Pero a esta luz, a la que debo la vida, no llego a conocerla así personificada; si ni alcanzo a comprender mi propia persona y su necesidad de estar viva...
Por el contrario -y precisamente por estar vivo-, me sé contingente; pude no haber nacido y puedo morir en cualquier momento. Ubicado como estoy donde toda cosa no es (para mí) en sí misma sino relativa a otras cosas. Pero es que es así, justamente, porque la pienso: cada cosa en tanto pensada, remite a otras en una totalidad (en proceso) en la cual, recién la entendería por completo. Querer conocer todo, presunción tan infinita como su objeto, decía Pascal.
Relativa infinitud pues la mía, que no puede ser más que un horizonte, en el falso borde de la esfera en que vivo. Es decir, límite que la realización de mis propósitos va corriendo cada vez, reflejados ellos como significados, en ese espejo de la interacción que es la cultura social en que vivo.
Así es como postulo, con mis propósitos, un absoluto en mi vida: es mi razón de ser en cuanto para qué, resultando necesario para hacerlos, para mí y para los demás, en ese espacio que abro con mis proyectos. Me creo pues, mi propia necesidad de ser. Es la parte iluminada de mi vida, es el día como opuesto a la noche de lo que ignoro. O también Dios, que es día en sánscrito; símbolo de la luz que ilumina mis actos.

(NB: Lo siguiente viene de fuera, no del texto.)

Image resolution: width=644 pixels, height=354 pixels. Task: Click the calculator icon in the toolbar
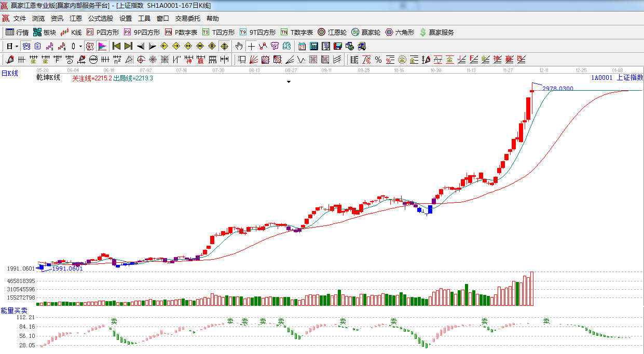(313, 46)
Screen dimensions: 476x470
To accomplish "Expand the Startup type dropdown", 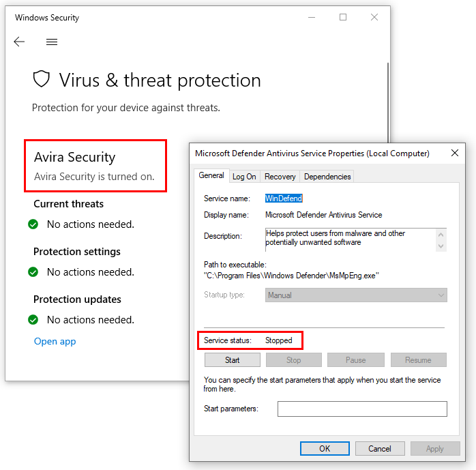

Por lo que la pregunta: "por qué soy, pudiendo no haber sido?", recibe una primera respuesta: porque me debo a esa cierta claridad de mi vida consciente; o también: gracias al enfoque, que puedo o no personalizar en un Dios en su origen, de esa mejor parte de mi vida en que intento la unidad de mis relatividades. Ello, aunque proposiciones empíricas no constaten la existencia de un Dios, ni basten para demostrarla deducciones hechas a partir de sus pretendidos atributos (los de su esencia: infinitud, perfección).
De modo que para esta evanescente llama que soy, hay no obstante un absoluto entonces, en esa simbólica iluminación de mi conciencia, que la luz universal ha hecho posible y a la que mi cultura presta sus significados. Condición necesaria, esta luz, de toda vida; sea que se la divinice o no.
Porque sea que se lo haga o no, es en algún sentido la divinidad medida del hombre (así como fue para Protágoras el hombre, medida de las cosas) en cuanto alza éste la vista al cielo aunque permanezca en la tierra, abriendo y recorriendo esa dimensión entre cielo y tierra; que eso es el poetizar según Hölderlin. Si el pensar mismo fue en su origen un poetizar: se lo decía con imágenes... así como una plegaria fue, en su sentido más profundo de acto de humildad, su silenciosa contemplación de la inmensidad que lo envolvía.
Misterio en la persona Divina (porque si hay un Dios está escondido: atribúyase esto al pecado del hombre o al hecho que éste sólo dé crédito a sus sentidos) enigma en la persona humana (como complejidad a descifrar). Pero se da en ésta un hecho cierto: el funcionamiento de un cerebro que le permite, tanto el pensamiento en un horizonte limitado que él va trascendiendo, como la meditación frente a una realidad plena que lo trasciende... cuando eleva la mirada al cielo nocturno (cuyos astros los antiguos también adoraron), una vez oculto el sol, tiene la medida de aquello que en él no se reduce a la localización de su cuerpo.
El cielo y la tierra, el día y la noche, la luz y la oscuridad, la vida y la muerte inevitable como destino que asumir, porque no hay alternativa a una vida perecedera que no sea la quietud mineral. Pero no llores la muerte del sol... las lágrimas, no te dejarán ver las estrellas (R. Tagore). Por eso, no diré "no puedo" ¡Sí puedo! puedo... no elegir el no ser (G. M. Hopkins).
Juan Alberto Madile.
Su publicación en Suplemento Literario dominical del 21/06/2020.